Dear All:
I often read and also used myself the phrase
'a significant drop in R-free' was observed or not
upon doing something to the refinement.
I am not sure about the determination of 'significance'.
We discussed on ccp4bb that the estimated error for R-free is
R-free/(n^1/2).
This is useful for the error in the absolute value of Rfree:
say I use multiple different R-free sets of same count, then the
distribution of the
resulting R-frees I get from the same data set and *same refinement*
will have this error (s.u.). Fine.
But I cannot use this error to judge whether
something I do to the refinement is a significant improvement
or not. Indirect proof through argumentum absurdum:
Assume the su of Rfree is 0.008, and I build n waters. Rf drops
from 24.4 to 13.9, by 0.005, less than the su. I build n+m waters,
say drops by 1%. Larger than su.
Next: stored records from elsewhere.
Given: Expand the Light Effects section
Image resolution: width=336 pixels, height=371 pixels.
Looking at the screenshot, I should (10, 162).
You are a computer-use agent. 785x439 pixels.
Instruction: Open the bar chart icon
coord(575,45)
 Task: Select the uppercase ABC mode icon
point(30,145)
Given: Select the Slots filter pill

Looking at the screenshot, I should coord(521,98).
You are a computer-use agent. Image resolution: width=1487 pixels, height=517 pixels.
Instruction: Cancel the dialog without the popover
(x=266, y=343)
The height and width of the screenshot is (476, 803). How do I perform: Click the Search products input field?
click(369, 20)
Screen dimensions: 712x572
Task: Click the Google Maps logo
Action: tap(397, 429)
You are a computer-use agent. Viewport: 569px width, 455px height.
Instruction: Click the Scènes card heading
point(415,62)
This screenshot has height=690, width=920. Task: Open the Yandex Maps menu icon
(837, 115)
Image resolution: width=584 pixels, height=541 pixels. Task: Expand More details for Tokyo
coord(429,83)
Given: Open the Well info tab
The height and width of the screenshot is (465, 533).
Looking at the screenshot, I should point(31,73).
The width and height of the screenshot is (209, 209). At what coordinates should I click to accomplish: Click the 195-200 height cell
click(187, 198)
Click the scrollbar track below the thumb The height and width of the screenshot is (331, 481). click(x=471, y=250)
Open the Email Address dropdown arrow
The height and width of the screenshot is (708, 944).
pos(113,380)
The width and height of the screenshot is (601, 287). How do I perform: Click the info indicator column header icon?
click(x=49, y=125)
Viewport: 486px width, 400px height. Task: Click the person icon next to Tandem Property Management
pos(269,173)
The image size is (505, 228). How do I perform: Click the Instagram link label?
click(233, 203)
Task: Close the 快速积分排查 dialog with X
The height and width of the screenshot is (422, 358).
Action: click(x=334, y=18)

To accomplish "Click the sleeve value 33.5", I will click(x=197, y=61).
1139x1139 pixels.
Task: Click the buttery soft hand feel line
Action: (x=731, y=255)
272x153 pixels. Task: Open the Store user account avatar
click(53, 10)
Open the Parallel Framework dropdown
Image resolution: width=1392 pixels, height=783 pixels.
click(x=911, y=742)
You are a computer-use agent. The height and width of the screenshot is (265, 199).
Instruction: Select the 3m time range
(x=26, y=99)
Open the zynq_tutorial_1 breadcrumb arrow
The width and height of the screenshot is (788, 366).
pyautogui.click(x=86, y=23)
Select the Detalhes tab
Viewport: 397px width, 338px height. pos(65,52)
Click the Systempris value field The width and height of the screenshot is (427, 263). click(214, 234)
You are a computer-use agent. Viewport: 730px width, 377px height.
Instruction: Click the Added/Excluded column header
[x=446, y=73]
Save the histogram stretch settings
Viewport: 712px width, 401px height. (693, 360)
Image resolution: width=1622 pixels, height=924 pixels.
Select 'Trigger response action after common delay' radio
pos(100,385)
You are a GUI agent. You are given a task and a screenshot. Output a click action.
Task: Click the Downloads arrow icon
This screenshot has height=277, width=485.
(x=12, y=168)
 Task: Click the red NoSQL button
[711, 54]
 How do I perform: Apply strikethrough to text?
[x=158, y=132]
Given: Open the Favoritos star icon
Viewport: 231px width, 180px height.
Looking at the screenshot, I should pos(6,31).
It seems nonsense to say that
building n waters is insignificent, but n+m waters is.
I think this su as defined above cannot be used for any
determination whether changing the model was a significant
improvement. It is only a measure for the su of the absolute
rfree number.
Soooo...how can we quantify whether something gave a 'significant
improvement
in Rfree' or not? What constitutes an objective measure for a significant
improvement in R-free? What test discriminates hypothesis A from B
in terms of improvement of R-free?
Any drop? Any drop until the gap exceeds the expected ratio?
Or do I need a full blown Hamilton test (Acta 18:502 1965) to
answer that? For a simple neutron case I once used the Himmelblau
test, that worked (Ted Prince, ActaB 38:1099(1982) and does not need
R-values.
Maybe I missed such a discussion on BB before, leads welcome.
Probably addressed in some Rf-ree paper?